Rebuscamos con mi secretaria por todos los registros correspondientes y nada pudimos hallar. Ese papel no existe, es que las leyes eran otras, como del siglo diecinueve… Para ser bien exactitos, según el artículo sesenta, inciso doce, derivado ciento dos, ley civil del año 1877, gobierno del general Mínimo Delatour y Obes, se podía inscribir a cualquier recién nacido, dentro de un plazo de quince días para la ciudad y de treinta para el campo; inscribir decía, sólo a nombre del padre porque…” aquí fue interrumpido el rollazo del abogado.
“¡Déjese de mamadas decimonónicas! ¡Yo quiero ahorita mismo el pinche certificado! ¿O no ve que sin esa mierda no hay modo de resolver el veredicto? ¿Y todo el trabajo que nos dio la investigación en estos jodidos tiempos de recuperación democrática? Ahora, ¡todo mundo quiere justicia!” fue muy clara la agresiva argumentación del magistrado.
“Ah, señor juez: nos queda un recurso” se iluminó el doctor Salsipuedes, ya bien despejados los resabios de sus alcoholes cotidianos.
“¿Cuál?” el descreído general Retícula.
“¡Buscar en los registros parroquiales de la sección judicial adonde fue inscripto del reo!

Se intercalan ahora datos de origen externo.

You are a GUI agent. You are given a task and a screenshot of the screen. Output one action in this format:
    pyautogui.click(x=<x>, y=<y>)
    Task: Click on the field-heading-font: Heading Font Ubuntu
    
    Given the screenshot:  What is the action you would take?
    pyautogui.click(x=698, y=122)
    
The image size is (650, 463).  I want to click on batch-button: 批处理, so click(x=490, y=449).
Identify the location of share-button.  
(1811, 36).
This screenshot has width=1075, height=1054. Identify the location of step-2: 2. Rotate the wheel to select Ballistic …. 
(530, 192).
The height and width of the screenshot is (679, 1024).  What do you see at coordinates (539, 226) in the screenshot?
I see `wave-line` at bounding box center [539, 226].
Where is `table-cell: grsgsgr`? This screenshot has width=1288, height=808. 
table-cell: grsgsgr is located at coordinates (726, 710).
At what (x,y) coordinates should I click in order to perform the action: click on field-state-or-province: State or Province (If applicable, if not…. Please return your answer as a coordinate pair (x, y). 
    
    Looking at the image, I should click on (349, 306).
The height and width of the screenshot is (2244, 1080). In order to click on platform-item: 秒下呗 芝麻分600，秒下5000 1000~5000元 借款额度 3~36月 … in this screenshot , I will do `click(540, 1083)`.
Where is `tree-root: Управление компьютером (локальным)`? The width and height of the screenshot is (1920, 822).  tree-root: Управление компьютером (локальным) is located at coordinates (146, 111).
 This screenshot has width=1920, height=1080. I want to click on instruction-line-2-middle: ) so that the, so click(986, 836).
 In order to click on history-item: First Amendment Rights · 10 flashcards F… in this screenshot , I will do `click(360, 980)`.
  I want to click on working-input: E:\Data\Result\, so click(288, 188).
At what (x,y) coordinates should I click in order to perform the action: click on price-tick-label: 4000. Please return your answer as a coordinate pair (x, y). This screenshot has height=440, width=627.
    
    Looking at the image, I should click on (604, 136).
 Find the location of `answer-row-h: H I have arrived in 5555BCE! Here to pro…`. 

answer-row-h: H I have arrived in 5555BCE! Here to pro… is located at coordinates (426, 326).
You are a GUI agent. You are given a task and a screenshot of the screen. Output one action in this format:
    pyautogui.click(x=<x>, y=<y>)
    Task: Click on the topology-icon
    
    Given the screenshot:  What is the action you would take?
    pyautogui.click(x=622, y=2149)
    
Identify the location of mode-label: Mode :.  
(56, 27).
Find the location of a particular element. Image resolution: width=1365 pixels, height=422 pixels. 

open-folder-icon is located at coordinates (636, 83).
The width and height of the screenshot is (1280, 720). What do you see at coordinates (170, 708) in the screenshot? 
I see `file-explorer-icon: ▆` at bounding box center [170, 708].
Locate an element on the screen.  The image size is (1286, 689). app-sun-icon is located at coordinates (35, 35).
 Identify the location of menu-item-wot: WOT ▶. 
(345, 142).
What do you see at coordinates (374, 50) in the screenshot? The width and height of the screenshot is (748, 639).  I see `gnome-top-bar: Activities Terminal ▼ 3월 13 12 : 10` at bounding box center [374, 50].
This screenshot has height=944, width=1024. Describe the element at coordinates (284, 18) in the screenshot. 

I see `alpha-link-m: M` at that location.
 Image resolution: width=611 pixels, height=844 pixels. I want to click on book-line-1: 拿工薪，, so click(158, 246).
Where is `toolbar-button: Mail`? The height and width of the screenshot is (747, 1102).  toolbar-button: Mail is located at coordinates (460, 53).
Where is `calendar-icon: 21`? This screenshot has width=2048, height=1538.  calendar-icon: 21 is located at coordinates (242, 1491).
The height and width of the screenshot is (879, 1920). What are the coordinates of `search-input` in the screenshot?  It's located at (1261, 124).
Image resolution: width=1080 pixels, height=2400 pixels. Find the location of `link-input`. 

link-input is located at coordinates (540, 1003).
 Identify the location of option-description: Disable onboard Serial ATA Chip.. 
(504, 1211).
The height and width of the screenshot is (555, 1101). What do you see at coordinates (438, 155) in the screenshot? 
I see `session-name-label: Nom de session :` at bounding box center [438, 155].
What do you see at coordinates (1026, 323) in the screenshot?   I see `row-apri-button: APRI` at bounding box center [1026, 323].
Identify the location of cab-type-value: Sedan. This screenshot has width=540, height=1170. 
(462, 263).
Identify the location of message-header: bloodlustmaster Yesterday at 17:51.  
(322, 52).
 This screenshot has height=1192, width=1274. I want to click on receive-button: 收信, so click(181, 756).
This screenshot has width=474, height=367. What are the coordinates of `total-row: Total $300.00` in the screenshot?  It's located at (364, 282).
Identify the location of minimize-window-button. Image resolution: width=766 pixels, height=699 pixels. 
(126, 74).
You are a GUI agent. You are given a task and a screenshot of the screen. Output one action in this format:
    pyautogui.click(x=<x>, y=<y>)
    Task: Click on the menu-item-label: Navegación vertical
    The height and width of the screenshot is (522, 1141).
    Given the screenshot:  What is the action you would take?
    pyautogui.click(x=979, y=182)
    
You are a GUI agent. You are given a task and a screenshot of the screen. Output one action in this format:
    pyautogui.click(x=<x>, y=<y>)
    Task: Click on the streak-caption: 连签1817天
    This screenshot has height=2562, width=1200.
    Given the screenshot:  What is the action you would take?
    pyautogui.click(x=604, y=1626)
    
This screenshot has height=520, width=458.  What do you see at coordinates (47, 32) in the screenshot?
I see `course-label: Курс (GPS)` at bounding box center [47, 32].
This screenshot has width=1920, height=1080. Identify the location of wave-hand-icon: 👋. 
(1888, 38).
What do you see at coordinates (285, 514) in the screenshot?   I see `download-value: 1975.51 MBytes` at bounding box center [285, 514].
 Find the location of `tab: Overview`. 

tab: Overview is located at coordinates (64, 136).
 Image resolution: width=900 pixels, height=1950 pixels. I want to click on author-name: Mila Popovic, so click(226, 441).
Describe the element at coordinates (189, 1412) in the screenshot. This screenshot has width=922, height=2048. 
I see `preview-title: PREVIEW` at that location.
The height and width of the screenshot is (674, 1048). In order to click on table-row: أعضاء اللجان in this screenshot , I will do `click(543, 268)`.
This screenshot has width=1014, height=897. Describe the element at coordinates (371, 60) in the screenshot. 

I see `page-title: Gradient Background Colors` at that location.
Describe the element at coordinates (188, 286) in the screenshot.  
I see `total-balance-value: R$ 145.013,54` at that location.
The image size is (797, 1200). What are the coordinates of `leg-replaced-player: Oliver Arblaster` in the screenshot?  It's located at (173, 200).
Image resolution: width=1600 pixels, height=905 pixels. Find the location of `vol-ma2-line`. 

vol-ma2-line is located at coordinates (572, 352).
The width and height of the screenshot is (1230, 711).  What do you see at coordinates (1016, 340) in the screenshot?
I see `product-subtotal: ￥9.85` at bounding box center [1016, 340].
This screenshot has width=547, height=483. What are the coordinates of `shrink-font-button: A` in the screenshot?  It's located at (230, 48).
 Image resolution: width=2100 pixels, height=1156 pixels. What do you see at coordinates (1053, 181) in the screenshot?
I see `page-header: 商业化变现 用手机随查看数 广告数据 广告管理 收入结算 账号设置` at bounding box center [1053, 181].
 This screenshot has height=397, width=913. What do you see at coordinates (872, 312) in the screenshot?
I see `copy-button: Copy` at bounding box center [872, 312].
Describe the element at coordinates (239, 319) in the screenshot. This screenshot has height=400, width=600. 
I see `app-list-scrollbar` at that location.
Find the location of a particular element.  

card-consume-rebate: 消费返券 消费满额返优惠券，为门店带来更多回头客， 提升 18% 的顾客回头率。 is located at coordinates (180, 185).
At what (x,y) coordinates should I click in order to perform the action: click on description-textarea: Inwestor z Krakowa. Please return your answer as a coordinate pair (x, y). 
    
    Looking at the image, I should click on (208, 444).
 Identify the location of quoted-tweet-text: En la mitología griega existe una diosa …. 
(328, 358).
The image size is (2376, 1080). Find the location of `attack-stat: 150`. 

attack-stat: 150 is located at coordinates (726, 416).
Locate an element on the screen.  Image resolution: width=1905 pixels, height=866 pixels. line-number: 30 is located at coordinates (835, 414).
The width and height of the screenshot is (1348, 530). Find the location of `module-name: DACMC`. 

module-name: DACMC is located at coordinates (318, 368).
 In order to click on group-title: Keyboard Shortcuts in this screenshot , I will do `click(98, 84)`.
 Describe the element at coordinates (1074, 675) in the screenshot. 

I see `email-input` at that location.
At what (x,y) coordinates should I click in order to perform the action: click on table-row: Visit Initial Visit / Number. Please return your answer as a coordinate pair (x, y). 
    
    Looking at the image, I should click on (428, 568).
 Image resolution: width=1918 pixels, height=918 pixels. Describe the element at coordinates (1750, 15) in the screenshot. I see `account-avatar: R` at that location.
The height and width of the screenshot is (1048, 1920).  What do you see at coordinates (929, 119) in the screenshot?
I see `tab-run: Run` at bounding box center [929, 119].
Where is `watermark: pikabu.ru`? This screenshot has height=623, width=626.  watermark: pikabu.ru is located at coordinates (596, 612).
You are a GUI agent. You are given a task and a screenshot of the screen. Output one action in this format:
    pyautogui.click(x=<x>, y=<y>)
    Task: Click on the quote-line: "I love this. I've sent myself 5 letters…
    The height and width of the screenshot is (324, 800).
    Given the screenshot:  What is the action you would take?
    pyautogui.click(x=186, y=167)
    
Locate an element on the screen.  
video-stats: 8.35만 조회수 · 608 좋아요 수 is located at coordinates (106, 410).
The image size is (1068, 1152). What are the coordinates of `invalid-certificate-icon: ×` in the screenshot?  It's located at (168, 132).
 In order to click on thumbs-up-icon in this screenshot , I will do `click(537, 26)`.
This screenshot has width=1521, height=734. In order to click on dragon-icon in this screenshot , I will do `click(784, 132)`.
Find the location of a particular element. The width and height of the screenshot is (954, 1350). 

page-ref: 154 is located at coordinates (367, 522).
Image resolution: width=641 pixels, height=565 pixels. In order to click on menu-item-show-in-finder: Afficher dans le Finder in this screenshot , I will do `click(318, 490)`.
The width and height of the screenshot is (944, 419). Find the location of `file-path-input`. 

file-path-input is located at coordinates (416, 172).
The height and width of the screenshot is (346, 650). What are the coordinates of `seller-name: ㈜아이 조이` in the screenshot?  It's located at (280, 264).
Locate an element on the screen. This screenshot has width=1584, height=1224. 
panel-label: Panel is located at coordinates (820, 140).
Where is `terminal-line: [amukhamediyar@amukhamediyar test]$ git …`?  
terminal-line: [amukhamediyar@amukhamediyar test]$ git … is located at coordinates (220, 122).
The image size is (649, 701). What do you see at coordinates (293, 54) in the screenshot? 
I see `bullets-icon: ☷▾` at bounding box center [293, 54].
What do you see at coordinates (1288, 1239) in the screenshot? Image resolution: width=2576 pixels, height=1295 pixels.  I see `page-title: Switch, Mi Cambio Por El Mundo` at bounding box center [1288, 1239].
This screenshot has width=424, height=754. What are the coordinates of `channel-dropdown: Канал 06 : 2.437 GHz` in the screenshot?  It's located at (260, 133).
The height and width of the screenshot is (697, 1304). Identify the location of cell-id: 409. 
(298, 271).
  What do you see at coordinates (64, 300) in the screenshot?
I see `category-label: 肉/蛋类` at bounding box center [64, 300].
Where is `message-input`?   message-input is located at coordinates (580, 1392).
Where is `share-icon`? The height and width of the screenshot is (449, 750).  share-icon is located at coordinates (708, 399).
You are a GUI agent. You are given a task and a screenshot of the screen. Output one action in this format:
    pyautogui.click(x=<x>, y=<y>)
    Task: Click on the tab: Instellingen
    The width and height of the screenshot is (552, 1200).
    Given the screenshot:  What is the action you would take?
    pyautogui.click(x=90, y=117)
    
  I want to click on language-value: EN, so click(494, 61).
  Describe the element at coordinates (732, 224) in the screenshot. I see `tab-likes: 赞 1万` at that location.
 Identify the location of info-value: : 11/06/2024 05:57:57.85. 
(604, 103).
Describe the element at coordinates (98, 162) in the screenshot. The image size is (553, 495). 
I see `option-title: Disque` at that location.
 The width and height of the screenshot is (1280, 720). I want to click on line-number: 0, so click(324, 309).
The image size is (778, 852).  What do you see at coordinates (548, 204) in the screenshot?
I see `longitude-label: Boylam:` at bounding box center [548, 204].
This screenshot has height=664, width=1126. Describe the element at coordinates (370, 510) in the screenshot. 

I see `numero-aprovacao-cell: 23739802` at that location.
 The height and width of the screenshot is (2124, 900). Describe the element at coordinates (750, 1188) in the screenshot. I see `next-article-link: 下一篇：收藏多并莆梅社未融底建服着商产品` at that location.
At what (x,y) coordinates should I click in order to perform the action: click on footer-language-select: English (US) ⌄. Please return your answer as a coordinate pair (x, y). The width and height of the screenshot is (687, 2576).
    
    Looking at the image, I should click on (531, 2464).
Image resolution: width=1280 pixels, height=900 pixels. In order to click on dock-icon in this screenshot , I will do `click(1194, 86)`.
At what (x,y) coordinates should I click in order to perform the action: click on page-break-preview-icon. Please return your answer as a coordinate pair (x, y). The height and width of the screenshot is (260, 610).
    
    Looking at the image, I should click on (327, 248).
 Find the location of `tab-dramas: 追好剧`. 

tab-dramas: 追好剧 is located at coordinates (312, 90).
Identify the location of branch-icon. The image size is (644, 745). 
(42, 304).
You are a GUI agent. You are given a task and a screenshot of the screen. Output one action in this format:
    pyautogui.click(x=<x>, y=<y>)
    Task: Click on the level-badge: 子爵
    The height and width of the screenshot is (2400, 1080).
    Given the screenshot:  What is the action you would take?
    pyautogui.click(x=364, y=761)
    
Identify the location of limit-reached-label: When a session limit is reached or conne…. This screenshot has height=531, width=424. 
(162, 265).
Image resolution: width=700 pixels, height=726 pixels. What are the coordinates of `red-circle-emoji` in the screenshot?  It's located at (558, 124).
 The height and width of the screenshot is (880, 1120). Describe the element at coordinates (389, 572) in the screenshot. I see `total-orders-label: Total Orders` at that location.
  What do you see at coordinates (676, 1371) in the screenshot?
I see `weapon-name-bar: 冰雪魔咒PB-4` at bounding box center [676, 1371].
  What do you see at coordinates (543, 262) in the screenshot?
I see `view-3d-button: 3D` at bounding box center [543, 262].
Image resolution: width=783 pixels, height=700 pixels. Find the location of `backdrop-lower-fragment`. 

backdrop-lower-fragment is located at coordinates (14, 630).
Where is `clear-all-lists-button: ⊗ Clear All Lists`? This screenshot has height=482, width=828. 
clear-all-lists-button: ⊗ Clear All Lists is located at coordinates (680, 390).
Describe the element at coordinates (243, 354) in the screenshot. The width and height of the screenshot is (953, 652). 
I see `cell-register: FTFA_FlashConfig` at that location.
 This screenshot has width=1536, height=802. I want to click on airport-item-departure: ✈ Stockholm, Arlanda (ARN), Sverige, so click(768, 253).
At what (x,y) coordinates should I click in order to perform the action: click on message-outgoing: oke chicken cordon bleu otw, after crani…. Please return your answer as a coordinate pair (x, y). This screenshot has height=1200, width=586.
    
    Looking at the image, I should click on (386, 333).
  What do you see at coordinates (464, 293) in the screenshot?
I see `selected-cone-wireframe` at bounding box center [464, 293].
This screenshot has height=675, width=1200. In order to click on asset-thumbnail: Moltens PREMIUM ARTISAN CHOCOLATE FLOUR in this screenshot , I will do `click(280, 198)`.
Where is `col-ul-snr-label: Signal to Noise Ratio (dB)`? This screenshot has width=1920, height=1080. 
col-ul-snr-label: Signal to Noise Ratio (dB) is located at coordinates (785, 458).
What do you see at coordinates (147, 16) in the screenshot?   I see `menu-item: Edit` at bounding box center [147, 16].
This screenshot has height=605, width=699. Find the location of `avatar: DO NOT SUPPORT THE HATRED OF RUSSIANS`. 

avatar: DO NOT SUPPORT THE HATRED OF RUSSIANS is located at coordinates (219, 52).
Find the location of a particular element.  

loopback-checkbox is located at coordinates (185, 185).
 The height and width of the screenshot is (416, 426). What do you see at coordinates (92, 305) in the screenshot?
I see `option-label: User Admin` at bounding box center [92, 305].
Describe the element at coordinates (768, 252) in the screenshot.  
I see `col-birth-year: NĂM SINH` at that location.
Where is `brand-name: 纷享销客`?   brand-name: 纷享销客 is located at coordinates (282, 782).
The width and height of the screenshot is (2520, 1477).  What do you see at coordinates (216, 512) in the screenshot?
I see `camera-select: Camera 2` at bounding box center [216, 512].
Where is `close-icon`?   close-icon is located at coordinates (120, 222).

De esos registros no se escapaba nadie…”
“No me joda, doctor. Son cosas diferenciadas…”
“Por supuesto, tiene razón absoluta, pero las respectivas inscripciones están, obvio es recordarlo, en edificios distintos. Unas en un templo católico, otras en las oficinas del Estado. No se da al César lo que es del dios…”
“No crea, doctor, no crea… Ta bien, busquen por ahí. Le doy dos días… Se levanta la sesión, ¡seguimos el miércoles a las once de la mera mañana!” y para confirmar lo decidido bajó un martillazo que hizo crujir la tapa de la mesa y que a la vez produjo un estallido neuronal en los otros presentes, aquellos que permanecían en la sala casi olvidados, como personajes de otra crónica, como respirando en otro lugar.